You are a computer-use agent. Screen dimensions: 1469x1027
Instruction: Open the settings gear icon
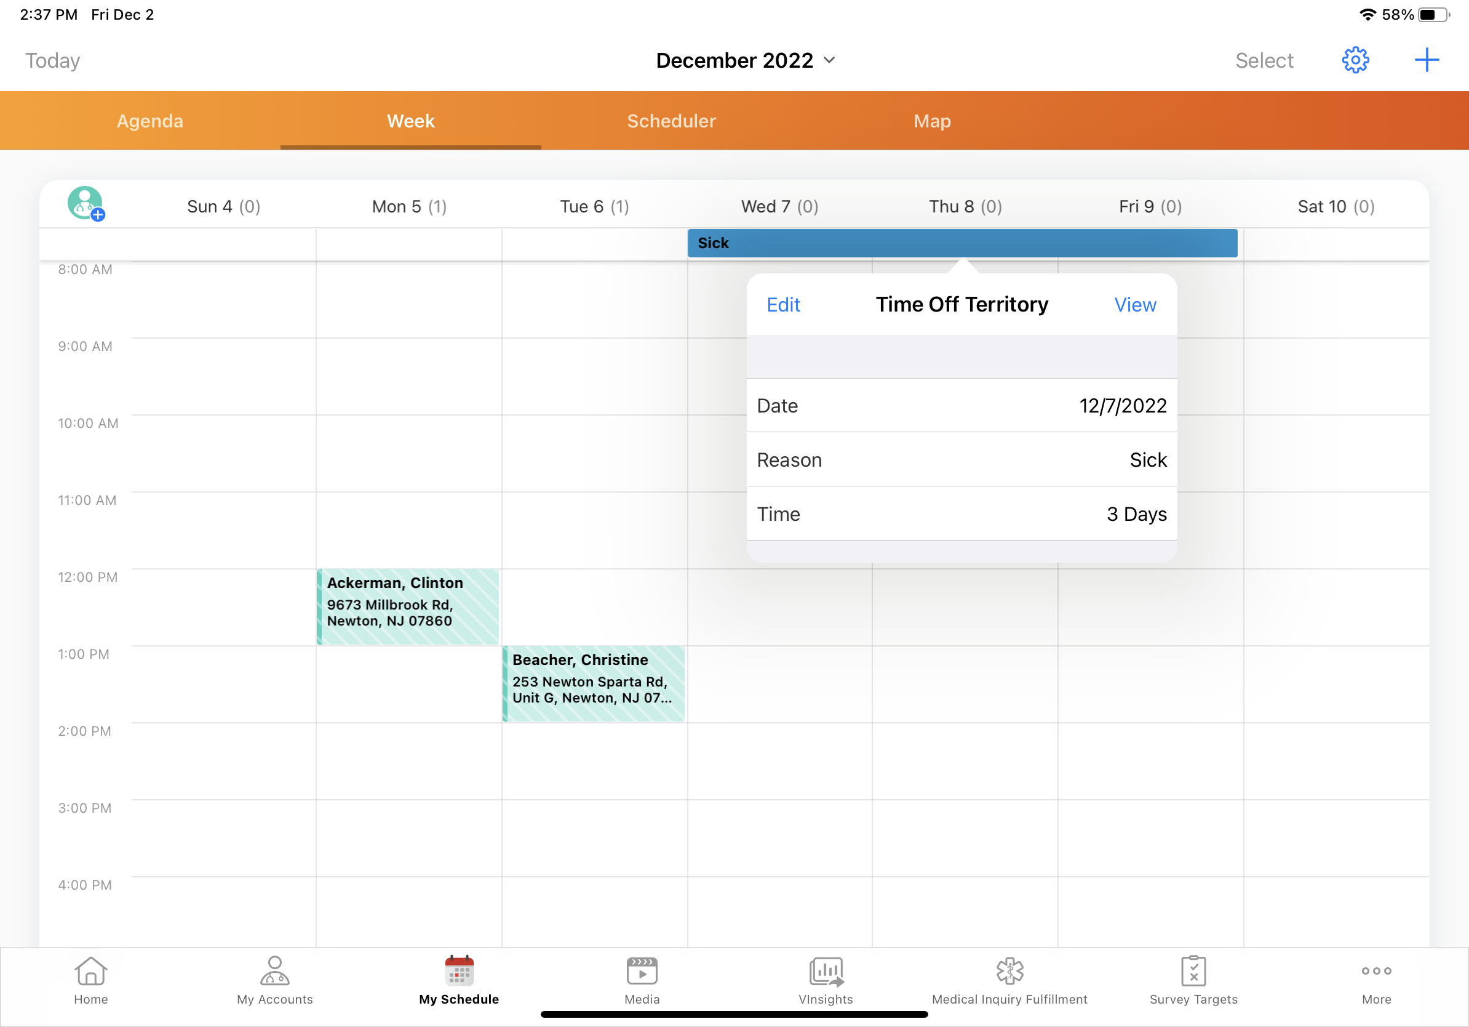(x=1354, y=60)
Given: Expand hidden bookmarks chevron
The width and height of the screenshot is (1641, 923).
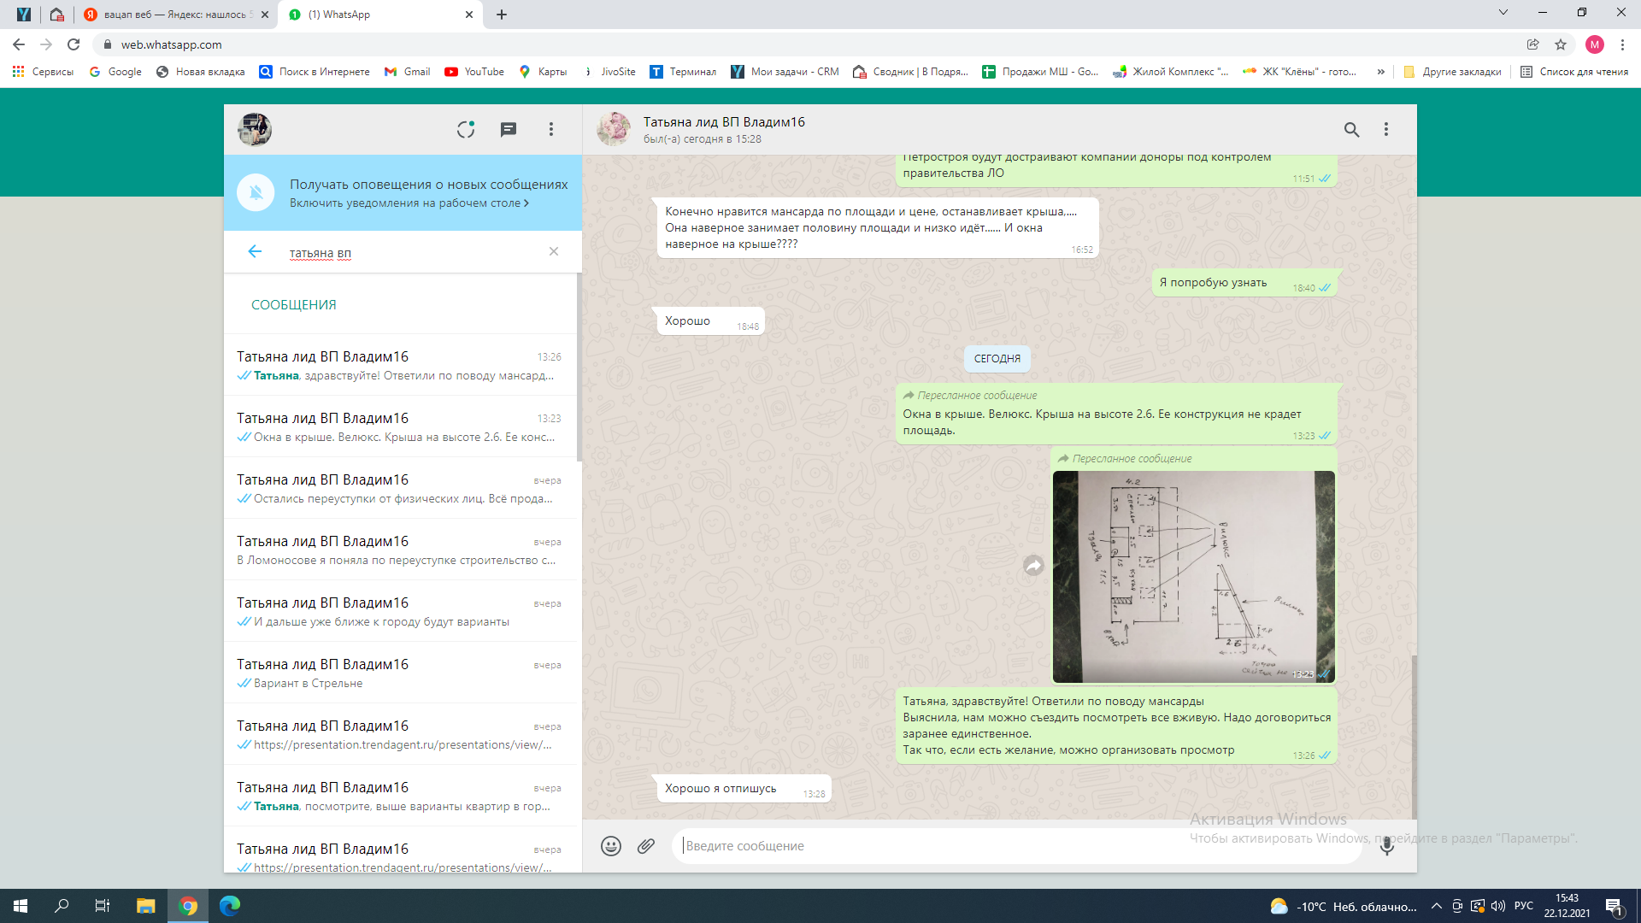Looking at the screenshot, I should 1380,72.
• • •
* WHAT TO WORK ON: The result should be an exact copy of every entry above, with no pictures included.

* FINISHED EXERCISE:
You are a computer-use agent. Screen dimensions: 1469x1027
Instruction: Open the settings gear icon
(x=1354, y=60)
Given: Expand hidden bookmarks chevron
The width and height of the screenshot is (1641, 923).
Looking at the screenshot, I should 1380,72.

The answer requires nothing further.